**Aim of the task**.
Beginning at the line that contains "Image resolution: width=1280", write out each remaining line of the entries below exactly as it stands.

**Task data**.

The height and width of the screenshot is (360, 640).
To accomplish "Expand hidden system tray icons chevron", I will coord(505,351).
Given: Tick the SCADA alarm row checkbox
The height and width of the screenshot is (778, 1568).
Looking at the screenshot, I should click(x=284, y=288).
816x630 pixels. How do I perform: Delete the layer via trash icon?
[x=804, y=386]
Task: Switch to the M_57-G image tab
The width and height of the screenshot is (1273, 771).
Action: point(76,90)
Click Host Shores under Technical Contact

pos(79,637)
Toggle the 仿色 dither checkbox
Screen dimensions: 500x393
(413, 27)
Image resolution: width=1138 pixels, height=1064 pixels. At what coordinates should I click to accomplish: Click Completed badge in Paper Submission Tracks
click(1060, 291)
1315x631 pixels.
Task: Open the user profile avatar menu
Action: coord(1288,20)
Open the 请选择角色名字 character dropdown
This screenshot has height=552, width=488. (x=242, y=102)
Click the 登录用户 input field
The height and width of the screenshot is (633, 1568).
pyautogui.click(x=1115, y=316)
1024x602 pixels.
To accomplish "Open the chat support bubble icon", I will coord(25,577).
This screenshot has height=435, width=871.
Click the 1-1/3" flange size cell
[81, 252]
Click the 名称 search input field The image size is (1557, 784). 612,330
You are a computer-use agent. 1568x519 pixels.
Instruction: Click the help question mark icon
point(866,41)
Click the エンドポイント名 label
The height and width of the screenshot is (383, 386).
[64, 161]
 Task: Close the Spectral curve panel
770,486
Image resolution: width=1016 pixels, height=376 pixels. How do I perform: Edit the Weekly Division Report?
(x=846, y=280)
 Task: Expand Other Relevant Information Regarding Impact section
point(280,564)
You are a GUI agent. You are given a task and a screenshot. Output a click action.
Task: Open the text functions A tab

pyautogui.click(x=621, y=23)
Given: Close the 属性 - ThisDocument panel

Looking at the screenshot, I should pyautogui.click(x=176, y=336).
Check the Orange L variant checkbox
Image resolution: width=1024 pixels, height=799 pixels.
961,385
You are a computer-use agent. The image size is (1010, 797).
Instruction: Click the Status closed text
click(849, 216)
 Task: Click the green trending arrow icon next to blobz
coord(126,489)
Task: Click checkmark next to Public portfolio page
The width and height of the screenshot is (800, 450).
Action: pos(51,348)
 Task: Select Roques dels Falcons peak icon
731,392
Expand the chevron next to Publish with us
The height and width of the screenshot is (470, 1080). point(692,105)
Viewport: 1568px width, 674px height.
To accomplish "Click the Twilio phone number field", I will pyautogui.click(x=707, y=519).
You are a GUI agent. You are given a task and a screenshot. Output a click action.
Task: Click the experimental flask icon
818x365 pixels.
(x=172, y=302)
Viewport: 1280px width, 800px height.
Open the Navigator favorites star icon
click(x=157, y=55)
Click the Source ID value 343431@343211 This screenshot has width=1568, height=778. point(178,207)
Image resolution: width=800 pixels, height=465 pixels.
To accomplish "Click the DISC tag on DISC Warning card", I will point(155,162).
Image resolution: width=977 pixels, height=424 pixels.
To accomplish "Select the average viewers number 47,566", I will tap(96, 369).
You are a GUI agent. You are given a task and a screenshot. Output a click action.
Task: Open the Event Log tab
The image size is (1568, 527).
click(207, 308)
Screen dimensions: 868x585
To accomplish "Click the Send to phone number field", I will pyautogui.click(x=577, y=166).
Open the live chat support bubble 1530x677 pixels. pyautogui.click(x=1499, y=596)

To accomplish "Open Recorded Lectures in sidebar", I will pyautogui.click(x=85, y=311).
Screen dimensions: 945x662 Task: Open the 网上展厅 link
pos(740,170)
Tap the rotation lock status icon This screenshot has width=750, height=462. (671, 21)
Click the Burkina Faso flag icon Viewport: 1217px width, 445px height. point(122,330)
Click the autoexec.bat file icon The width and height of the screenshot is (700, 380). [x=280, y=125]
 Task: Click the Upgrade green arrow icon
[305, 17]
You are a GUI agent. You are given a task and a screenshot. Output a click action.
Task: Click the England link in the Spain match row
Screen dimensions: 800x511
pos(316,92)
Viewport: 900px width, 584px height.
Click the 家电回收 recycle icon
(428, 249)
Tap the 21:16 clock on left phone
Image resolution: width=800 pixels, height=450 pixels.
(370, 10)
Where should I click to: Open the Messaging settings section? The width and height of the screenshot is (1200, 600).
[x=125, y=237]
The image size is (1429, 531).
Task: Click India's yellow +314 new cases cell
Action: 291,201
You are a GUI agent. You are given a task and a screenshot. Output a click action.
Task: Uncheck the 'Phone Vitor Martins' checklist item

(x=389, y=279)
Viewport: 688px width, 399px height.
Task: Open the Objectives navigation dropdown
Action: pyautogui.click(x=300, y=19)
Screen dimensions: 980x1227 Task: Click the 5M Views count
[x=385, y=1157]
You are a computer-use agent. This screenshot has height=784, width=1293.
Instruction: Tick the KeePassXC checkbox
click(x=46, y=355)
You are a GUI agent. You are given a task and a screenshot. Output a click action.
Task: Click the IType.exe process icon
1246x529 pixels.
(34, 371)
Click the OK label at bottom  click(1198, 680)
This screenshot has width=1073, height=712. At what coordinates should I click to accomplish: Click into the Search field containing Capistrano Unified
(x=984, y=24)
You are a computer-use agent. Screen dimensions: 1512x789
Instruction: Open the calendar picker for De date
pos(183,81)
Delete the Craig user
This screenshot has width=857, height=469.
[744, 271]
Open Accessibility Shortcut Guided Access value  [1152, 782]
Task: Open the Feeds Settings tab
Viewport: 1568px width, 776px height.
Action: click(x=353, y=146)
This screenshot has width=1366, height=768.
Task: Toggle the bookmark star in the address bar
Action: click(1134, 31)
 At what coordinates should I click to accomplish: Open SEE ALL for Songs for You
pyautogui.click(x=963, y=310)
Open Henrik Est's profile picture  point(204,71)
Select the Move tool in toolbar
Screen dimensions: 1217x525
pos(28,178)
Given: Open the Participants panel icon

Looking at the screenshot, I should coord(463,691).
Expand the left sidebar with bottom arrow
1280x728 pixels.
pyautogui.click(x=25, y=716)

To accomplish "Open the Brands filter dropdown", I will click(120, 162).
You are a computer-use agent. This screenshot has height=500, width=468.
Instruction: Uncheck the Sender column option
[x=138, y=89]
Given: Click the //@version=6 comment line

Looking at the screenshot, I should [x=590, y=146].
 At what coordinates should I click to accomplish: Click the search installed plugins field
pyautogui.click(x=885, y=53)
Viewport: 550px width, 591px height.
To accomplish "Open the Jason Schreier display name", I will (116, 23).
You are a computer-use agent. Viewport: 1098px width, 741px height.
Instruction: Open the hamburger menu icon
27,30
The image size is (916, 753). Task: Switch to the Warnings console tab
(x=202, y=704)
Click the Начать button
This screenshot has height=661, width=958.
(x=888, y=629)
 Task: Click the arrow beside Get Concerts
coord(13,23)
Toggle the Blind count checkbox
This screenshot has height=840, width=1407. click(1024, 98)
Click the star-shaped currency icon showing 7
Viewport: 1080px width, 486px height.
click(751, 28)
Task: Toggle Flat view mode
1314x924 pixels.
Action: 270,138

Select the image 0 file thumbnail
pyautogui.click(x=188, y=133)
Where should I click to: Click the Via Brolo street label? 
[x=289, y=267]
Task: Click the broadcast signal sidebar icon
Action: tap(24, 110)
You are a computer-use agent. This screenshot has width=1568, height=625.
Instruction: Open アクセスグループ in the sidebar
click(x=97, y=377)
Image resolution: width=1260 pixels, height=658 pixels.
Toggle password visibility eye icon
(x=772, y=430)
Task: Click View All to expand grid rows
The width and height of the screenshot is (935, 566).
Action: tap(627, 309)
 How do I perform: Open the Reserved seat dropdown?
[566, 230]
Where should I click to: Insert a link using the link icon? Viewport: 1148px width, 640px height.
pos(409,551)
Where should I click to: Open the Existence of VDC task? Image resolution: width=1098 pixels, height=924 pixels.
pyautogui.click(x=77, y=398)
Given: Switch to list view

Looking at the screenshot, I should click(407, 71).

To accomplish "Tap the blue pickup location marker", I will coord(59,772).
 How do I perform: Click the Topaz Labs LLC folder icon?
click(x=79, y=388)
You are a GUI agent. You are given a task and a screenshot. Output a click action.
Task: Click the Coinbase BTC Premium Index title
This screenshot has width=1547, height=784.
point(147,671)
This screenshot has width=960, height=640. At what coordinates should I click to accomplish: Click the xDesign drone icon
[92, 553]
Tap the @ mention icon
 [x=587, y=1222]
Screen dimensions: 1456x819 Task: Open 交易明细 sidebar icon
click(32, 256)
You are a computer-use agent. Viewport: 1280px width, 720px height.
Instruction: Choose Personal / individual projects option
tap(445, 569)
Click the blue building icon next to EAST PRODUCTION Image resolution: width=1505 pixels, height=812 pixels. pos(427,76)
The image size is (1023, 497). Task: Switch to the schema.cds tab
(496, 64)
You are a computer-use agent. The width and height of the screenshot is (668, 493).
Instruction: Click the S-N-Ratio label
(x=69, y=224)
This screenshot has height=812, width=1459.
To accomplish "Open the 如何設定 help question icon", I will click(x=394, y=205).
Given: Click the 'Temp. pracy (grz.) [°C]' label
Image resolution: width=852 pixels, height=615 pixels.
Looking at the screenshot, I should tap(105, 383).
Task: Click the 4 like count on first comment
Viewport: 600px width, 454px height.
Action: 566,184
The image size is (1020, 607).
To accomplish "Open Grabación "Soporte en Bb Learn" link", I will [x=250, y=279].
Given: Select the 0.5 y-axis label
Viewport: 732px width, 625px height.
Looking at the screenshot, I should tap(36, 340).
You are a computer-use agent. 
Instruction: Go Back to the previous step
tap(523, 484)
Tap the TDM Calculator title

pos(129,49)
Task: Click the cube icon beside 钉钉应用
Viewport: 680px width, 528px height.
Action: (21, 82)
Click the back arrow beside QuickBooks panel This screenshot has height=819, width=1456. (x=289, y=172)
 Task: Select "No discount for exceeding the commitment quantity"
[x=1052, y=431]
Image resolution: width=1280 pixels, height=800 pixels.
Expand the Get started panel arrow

**Exercise result**.
Image resolution: width=1280 pixels, height=800 pixels.
Expand the Get started panel arrow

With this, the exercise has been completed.